Expense control and share repurchases combined to push Citigroup’s earnings per share past Wall Street expectations in the first quarter and kept its 2020 financial targets within reach, but the bank’s struggle to increase revenues persisted.

Earnings per share, at $1.87, was up 11 per cent from a year ago and ahead of the $1.80 analysts had expected. Most of that increase was due to a 9 per cent decline in the share count. Revenues were down 1 per cent from the year before, excluding a one-time 2018 gain, in line with estimates.

Operating expenses fell faster than revenues, though, as compensation costs fell 3 per cent, allowing the company to make progress toward its goal of improving its returns on equity, which have trailed those of the bank’s big rivals.

Citi shares rose slightly in pre-market trading on Monday.

“Our earnings reflect the progress we are making to improve our return on and return of capital,” CEO Mike Corbat said.

Citigroup has promised investors that in 2020 its returns on tangible common equity (ROTCE) will reach 13.5 per cent and its efficiency ratio (operating expenses as a proportion of revenue) will fall to 53 per cent. Questions about the achievability of the targets have persisted, especially given the bank’s uneven history of hitting its stated goals.

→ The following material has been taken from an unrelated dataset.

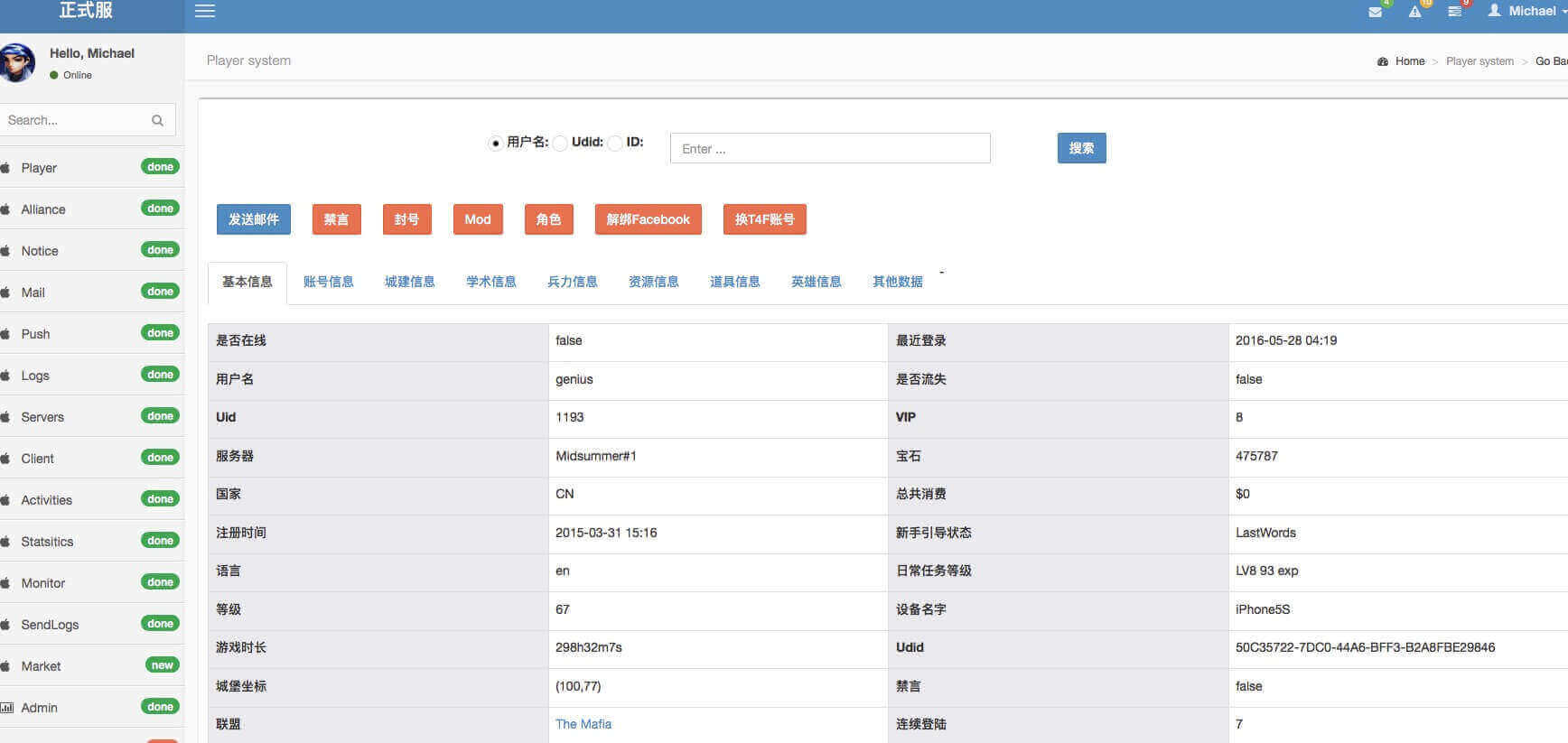Open The Mafia alliance link
This screenshot has width=1568, height=743.
tap(583, 724)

For the first quarter, expense control and capital return helped both measures improve: ROTCE hit 11.9 per cent, up 0.4 per cent from the year before, and its efficiency ratio was 57 per cent, an improvement of almost a full percentage point.

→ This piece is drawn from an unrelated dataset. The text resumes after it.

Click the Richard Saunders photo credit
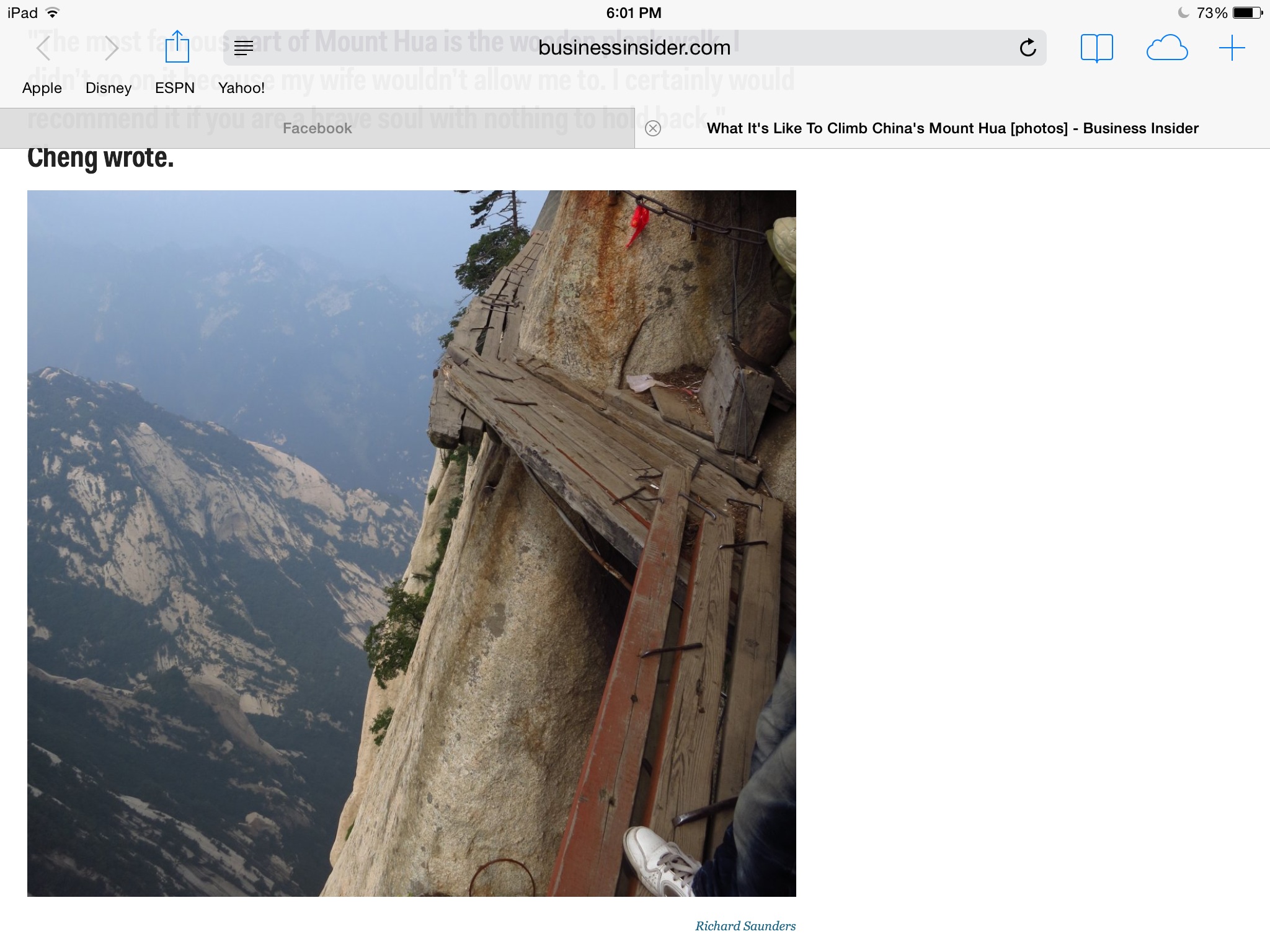 pos(745,926)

Results in Citigroup’s markets businesses were better than the bank had forecast just over a month ago, when chief financial officer Mark Mason forecast that the equities and fixed income trading units would be down, in aggregate, in the mid-single digits. In the event the decline was just 5 per cent, with fixed-income trading up 1 per cent, well ahead of the 8 per cent decline rival JPMorgan reported last week, and equities declining 24 per cent, against a 13 per cent decline at JPMorgan.

Citigroup’s investment banking business increased revenues by 20 per cent.

In Citigroup’s consumer business, revenue was flat with the year before. Investor attention has been focused on the bank’s industry-leading card business, particularly its Citi-branded cards in the US, where growth stagnated in 2018. Revenue growth in branded cards rose by 5 per cent in the first quarter, excluding a one-time gain in 2018.

The bank senior management has undergone a significant reshuffle over the past year. Just last week Jamie Forese, the head of Citigroup’s institutional business who was widely considered a leading candidate to succeed Mr Corbat, retired and was replaced by Citi’s market chief Paco Ybarra. In 2018, Citi announced the departure of its veteran chief financial officer John Gerspach, European chief Jim Cowles and its head of North America Bill Mills, and gave Anand Selva sole control of the North American consumer business.

Citi has been the best performing of the big six US bank stocks this year, returning almost 26 per cent, against 12 per cent at JPMorgan and 21 per cent at both Goldman Sachs and Bank of America.